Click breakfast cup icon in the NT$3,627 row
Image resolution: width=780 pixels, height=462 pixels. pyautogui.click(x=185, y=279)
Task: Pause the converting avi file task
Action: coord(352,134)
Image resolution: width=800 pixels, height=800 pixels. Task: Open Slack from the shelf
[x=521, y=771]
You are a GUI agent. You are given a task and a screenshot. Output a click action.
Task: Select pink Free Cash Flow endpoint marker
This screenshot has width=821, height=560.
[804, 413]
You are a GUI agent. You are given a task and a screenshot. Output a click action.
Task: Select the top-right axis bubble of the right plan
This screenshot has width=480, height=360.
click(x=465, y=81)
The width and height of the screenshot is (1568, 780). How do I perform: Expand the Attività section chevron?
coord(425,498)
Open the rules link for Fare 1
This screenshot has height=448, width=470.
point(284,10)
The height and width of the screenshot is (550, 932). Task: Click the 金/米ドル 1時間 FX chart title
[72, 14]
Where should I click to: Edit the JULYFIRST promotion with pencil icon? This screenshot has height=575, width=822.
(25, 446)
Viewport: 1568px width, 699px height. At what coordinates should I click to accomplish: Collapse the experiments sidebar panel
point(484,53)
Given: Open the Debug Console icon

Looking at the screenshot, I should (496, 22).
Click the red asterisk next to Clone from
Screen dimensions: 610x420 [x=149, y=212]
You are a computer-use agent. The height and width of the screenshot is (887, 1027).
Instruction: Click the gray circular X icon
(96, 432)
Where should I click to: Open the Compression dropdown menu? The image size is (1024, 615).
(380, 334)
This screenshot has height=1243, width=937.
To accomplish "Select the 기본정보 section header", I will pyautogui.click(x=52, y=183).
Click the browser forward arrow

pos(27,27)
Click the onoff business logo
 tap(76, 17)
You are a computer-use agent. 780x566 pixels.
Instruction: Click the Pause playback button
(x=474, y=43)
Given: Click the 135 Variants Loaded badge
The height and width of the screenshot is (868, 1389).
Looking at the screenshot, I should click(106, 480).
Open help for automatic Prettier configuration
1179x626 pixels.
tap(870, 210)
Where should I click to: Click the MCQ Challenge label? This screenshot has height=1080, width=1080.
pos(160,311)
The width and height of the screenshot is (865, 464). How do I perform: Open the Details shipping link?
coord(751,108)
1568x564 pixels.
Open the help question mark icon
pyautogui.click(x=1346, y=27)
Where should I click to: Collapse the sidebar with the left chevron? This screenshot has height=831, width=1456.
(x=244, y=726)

━━━━

- [Exercise goal]: A word-for-word restatement of the lines running from the one with "The width and height of the screenshot is (865, 464)." to the last line of the records is the whole answer.

- [Reply]:
The width and height of the screenshot is (865, 464). How do I perform: Open the Details shipping link?
coord(751,108)
1568x564 pixels.
Open the help question mark icon
pyautogui.click(x=1346, y=27)
Where should I click to: Collapse the sidebar with the left chevron? This screenshot has height=831, width=1456.
(x=244, y=726)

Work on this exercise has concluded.